▶ [Required action] Every record, from first to last, should be retyped word for word.

▶ [Information supplied]

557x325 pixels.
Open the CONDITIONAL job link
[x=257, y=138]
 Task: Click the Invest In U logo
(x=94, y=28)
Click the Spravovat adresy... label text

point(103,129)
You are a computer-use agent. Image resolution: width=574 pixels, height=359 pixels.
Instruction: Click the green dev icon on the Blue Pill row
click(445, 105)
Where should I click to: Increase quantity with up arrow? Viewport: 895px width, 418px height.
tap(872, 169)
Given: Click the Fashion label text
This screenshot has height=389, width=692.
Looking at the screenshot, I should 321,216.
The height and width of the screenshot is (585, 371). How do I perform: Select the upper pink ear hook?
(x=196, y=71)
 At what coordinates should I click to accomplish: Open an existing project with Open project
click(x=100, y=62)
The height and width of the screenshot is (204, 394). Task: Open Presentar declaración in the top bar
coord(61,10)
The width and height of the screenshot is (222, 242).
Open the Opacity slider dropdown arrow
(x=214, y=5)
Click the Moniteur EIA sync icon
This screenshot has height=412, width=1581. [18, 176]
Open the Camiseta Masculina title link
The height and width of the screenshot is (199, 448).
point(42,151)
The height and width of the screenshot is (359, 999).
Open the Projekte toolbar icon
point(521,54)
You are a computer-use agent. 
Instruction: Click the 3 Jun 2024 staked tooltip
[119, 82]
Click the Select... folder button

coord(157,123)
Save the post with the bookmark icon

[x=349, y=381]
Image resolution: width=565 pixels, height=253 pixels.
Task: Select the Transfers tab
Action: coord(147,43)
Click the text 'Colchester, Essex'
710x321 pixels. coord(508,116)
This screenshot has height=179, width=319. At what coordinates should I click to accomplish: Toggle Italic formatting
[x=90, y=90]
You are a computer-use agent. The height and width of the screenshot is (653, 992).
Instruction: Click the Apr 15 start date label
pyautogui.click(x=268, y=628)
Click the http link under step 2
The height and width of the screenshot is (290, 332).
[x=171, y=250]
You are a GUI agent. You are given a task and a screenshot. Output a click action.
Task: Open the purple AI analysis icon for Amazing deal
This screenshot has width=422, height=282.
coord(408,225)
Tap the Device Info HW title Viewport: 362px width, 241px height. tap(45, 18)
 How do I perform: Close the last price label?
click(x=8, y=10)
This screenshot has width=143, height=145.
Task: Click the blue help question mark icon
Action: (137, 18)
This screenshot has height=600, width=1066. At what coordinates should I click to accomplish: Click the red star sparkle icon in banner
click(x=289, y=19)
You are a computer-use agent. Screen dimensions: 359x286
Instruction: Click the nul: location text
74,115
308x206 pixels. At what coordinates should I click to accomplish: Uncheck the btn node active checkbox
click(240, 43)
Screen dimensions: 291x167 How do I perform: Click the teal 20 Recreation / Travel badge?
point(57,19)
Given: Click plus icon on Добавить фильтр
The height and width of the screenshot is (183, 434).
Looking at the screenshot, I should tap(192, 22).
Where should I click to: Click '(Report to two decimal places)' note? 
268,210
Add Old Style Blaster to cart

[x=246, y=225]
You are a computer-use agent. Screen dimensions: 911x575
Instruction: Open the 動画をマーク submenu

▶ [Task response]
557x325 pixels.
Open the CONDITIONAL job link
[x=257, y=138]
 Task: Click the Invest In U logo
(x=94, y=28)
Click the Spravovat adresy... label text

point(103,129)
You are a computer-use agent. Image resolution: width=574 pixels, height=359 pixels.
Instruction: Click the green dev icon on the Blue Pill row
click(445, 105)
Where should I click to: Increase quantity with up arrow? Viewport: 895px width, 418px height.
tap(872, 169)
Given: Click the Fashion label text
This screenshot has height=389, width=692.
Looking at the screenshot, I should 321,216.
The height and width of the screenshot is (585, 371). How do I perform: Select the upper pink ear hook?
(x=196, y=71)
 At what coordinates should I click to accomplish: Open an existing project with Open project
click(x=100, y=62)
The height and width of the screenshot is (204, 394). Task: Open Presentar declaración in the top bar
coord(61,10)
The width and height of the screenshot is (222, 242).
Open the Opacity slider dropdown arrow
(x=214, y=5)
Click the Moniteur EIA sync icon
This screenshot has height=412, width=1581. [18, 176]
Open the Camiseta Masculina title link
The height and width of the screenshot is (199, 448).
point(42,151)
The height and width of the screenshot is (359, 999).
Open the Projekte toolbar icon
point(521,54)
You are a computer-use agent. 
Instruction: Click the 3 Jun 2024 staked tooltip
[119, 82]
Click the Select... folder button

coord(157,123)
Save the post with the bookmark icon

[x=349, y=381]
Image resolution: width=565 pixels, height=253 pixels.
Task: Select the Transfers tab
Action: coord(147,43)
Click the text 'Colchester, Essex'
710x321 pixels. coord(508,116)
This screenshot has height=179, width=319. At what coordinates should I click to accomplish: Toggle Italic formatting
[x=90, y=90]
You are a computer-use agent. The height and width of the screenshot is (653, 992).
Instruction: Click the Apr 15 start date label
pyautogui.click(x=268, y=628)
Click the http link under step 2
The height and width of the screenshot is (290, 332).
[x=171, y=250]
You are a GUI agent. You are given a task and a screenshot. Output a click action.
Task: Open the purple AI analysis icon for Amazing deal
This screenshot has width=422, height=282.
coord(408,225)
Tap the Device Info HW title Viewport: 362px width, 241px height. tap(45, 18)
 How do I perform: Close the last price label?
click(x=8, y=10)
This screenshot has width=143, height=145.
Task: Click the blue help question mark icon
Action: (137, 18)
This screenshot has height=600, width=1066. At what coordinates should I click to accomplish: Click the red star sparkle icon in banner
click(x=289, y=19)
You are a computer-use agent. Screen dimensions: 359x286
Instruction: Click the nul: location text
74,115
308x206 pixels. At what coordinates should I click to accomplish: Uncheck the btn node active checkbox
click(240, 43)
Screen dimensions: 291x167 How do I perform: Click the teal 20 Recreation / Travel badge?
point(57,19)
Given: Click plus icon on Добавить фильтр
The height and width of the screenshot is (183, 434).
Looking at the screenshot, I should tap(192, 22).
Where should I click to: Click '(Report to two decimal places)' note? 
268,210
Add Old Style Blaster to cart

[x=246, y=225]
You are a computer-use agent. Screen dimensions: 911x575
Instruction: Open the 動画をマーク submenu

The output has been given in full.